Finally, when compiling for AIX always specify the full path to this aixroot directory via -XR/full/path/to/aixroot to the compiler.

Supported OS versions

IBM supports backward compatibility as long as you only use the system libraries for OS interfacing, which is what FPC does. The compiler and test suite have been verified as working on AIX 5.3, and hence should work on AIX 5.3 and later.

AIX quirks

Reading from NULL pointers

AIX does not raise an exception when reading from NULL pointers and other low addresses (up to 16KB on a test system, but there is no documentation about the upper limit). The reason is that this allows compilers to speculatively dereference pointers while scheduling code before NULL pointer checks. Writing to NULL pointers or other low addresses will still result in segmentation faults like on other supported platforms.

There is no system option to disable this behaviour. Since IBM's compiler makes extensive use of this property, doing so would result in many application crashes anyway since the system libraries have been compiled with this assumption.

FPC has added an extra code generation option titled -CN that instructs the compiler to add additional code to check that memory reads do not load data from such low addresses. If such an access is detected, a run time error 216 will be raised.

Unicode/code page support

Like on other UNIX and UNIX-like platforms, for unicodestring support FPC requires that libiconv functionality is available. On AIX, this library is not always installed by default. If it is not available, you can install it using the bos.rte.iconv package. Also install the bos.iconv.ucs.pc package if you want to support common Windows code pages.

AIX' libiconv is somewhat more limited than libiconv on most other platforms. In particular, its libiconv supports code page 866 only when converting from or to ISO-8859-5. These code pages both support the same Cyrillic characters, but are different in terms of special characters. This means that converting from UTF-8/16/32 to code page 866 will be lossy as far as those special characters are concerned.

Maximum number of processes/threads

By default, the maximum number of processes per user may be fairly limited (128 on a test system). Individual threads count as a process in this context. You can increase this limit by executing smit chgsys as superuser and then changing the Maximum number of PROCESSES allowed per user setting.

Maximum amount of memory per process

By default, the maximum amount of memory that a single process can allocate may be fairly limited (128MB on a test system). You can increase this amount by setting the LDR_CNTRL environment variable. E.g., export LDR_CNTRL=MAXDATA=0x20000000 in a Bourne sh-compatible shell will increase this amount to 256MB. See IBM's site for more information.

Shared library initialisation order

AIX does not guarantee the order in which dynamic libraries are loaded and initialised. In particular, its dynamic linker/loader does not follow library dependency chains and will not automatically initialise dependent libraries before others. AIX does however allow you to manually define priorities for each library to influence this initialization order. Getting this to work properly is however not easy.

### PROVIDED MATERIAL
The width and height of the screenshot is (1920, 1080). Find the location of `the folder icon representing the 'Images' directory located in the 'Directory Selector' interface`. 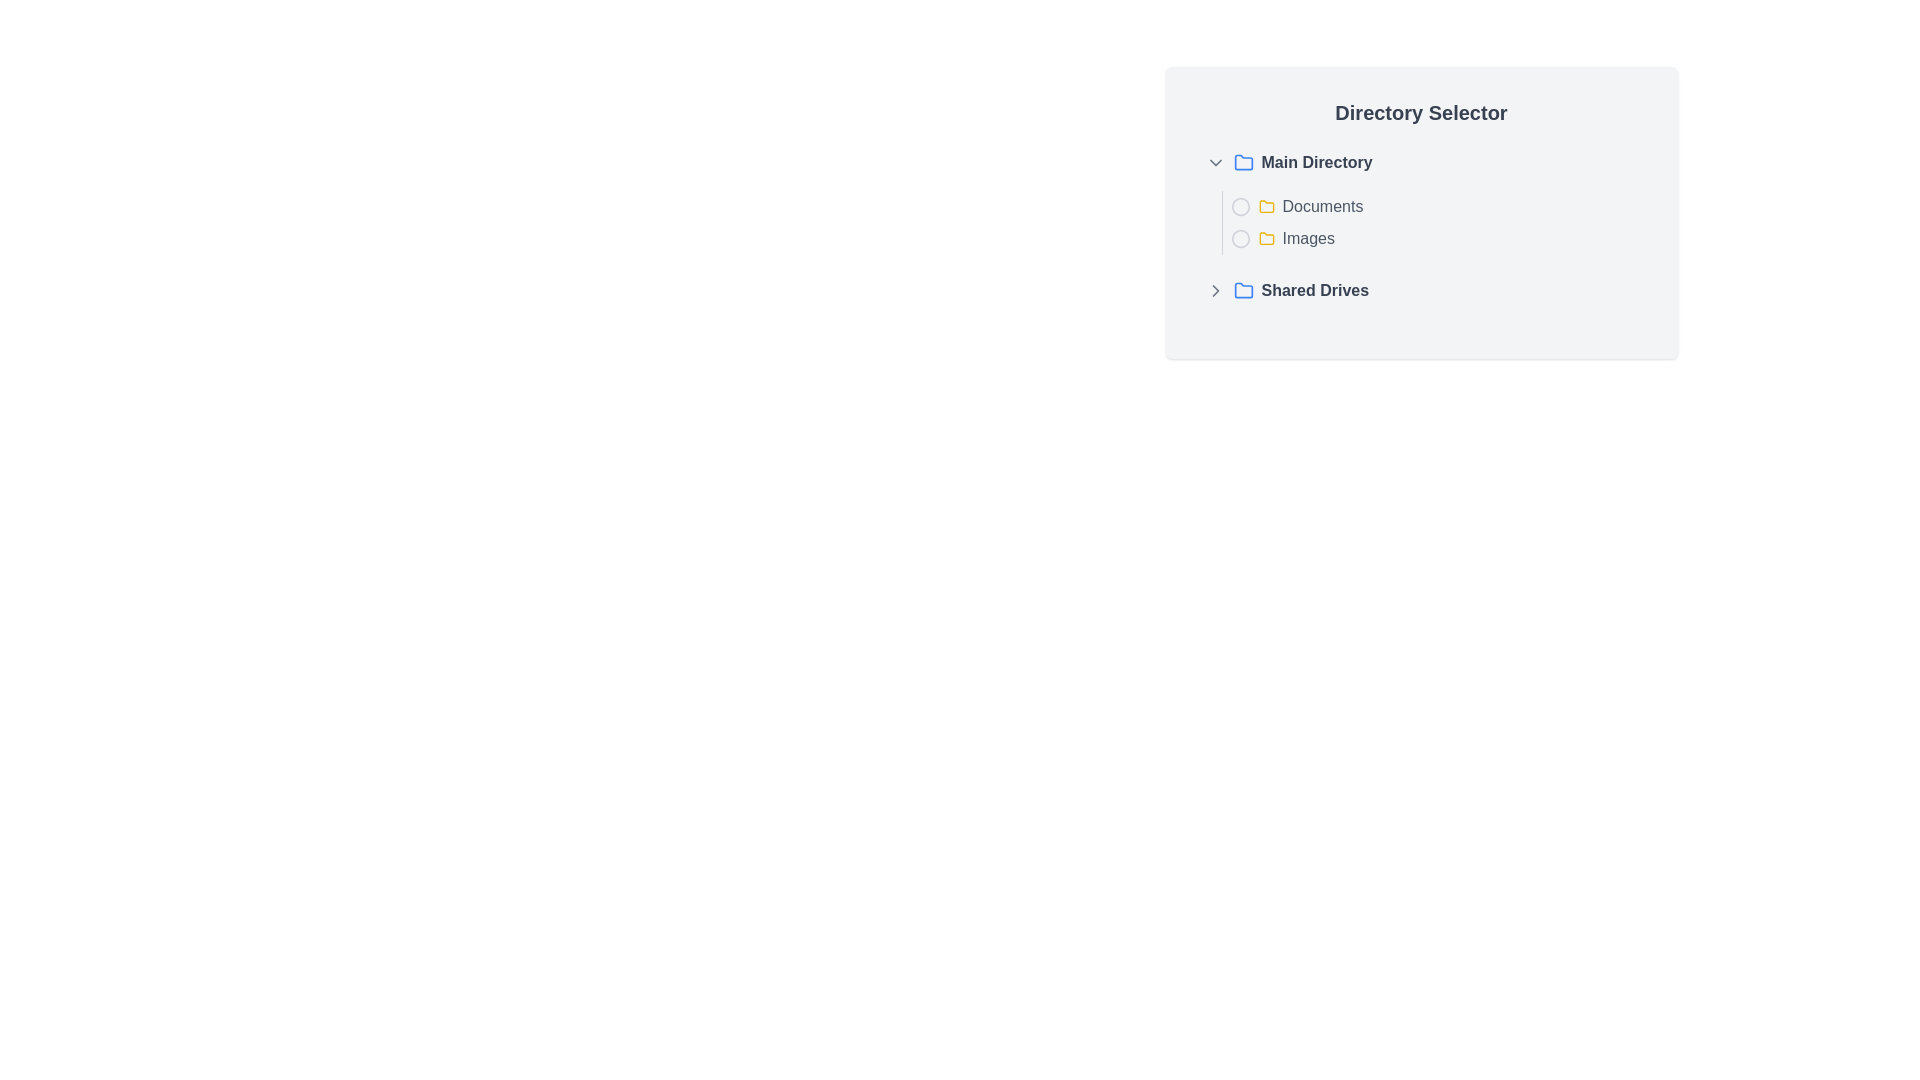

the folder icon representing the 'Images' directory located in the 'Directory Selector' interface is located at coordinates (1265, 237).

### EXERCISE AIM
Reproduce the stretch of the AIX notes from "Maximum amount of memory per" through "for more information.", substituting "sample machine" for every "test system".

### TASK OUTPUT
Maximum amount of memory per process

By default, the maximum amount of memory that a single process can allocate may be fairly limited (128MB on a sample machine). You can increase this amount by setting the LDR_CNTRL environment variable. E.g., export LDR_CNTRL=MAXDATA=0x20000000 in a Bourne sh-compatible shell will increase this amount to 256MB. See IBM's site for more information.